— begin Reading text —
Overview of CLI Commands
------------------------

.. list-table::
   :header-rows: 1
   :widths: 20 80

   * - Command
     - Description
   * - ``negatives``
     - Sample GC-content-matched negative regions
   * - ``pipeline-json``
     - Generate a pipeline configuration JSON file
   * - ``fit``
     - Train a Cherimoya model
   * - ``evaluate``
     - Evaluate a trained model
   * - ``attribute``
     - Calculate sequence attributions
   * - ``seqlets``
     - Identify important subsequences from attributions
   * - ``marginalize``
     - Run marginalization experiments for motifs
   * - ``pipeline``
     - Run the full end-to-end pipeline
   * - ``batch``
     - Run multiple pipelines in parallel


Step 1: Generate a Pipeline Configuration
------------------------------------------

The pipeline is driven by a JSON configuration file. You can generate one using
the ``pipeline-json`` command:

.. code-block:: bash

   cherimoya pipeline-json \
       -s /path/to/hg38.fa \
       -i /path/to/signal.bam \
       -n my_ctcf_experiment \
       -o ctcf.pipeline.json

For stranded experiments with controls:

.. code-block:: bash

   cherimoya pipeline-json \
       -s /path/to/hg38.fa \
       -i /path/to/treatment.bam \
       -c /path/to/control.bam \
       -n ctcf_stranded \
       -o ctcf_stranded.pipeline.json

.. tip::

   Use ``-u`` for unstranded data and ``-f`` if your input consists of
   fragment files rather than aligned reads.
— end Reading text —
— begin Supplied material —
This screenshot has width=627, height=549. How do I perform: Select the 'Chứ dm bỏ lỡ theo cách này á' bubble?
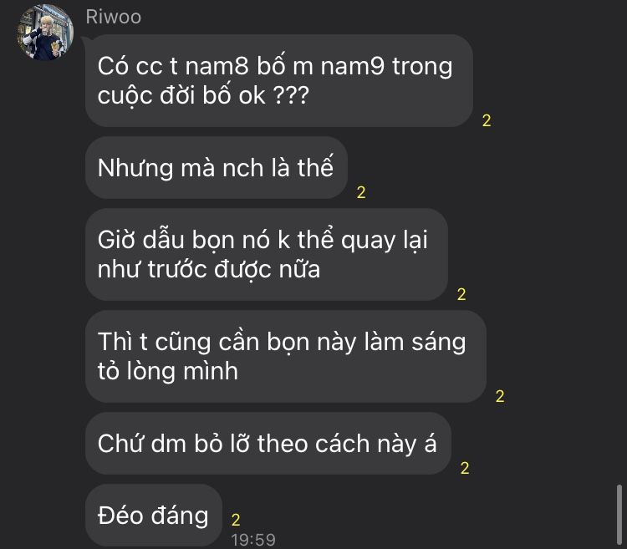point(268,444)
— end Supplied material —
## Task requirements
Using the CLI guide, state whether each statement agrees with it. Answer yes or no for each, and quote the words of the guide that decide it.
1. The ``batch`` command runs multiple pipelines one after another.
2. The pipeline is driven by a JSON configuration file.
3. The ``-f`` option is meant for input made of aligned reads.

## Task response
1. No: "Run multiple pipelines in parallel"
2. Yes: "The pipeline is driven by a JSON configuration file."
3. No: "``-f`` if your input consists of fragment files rather than aligned reads"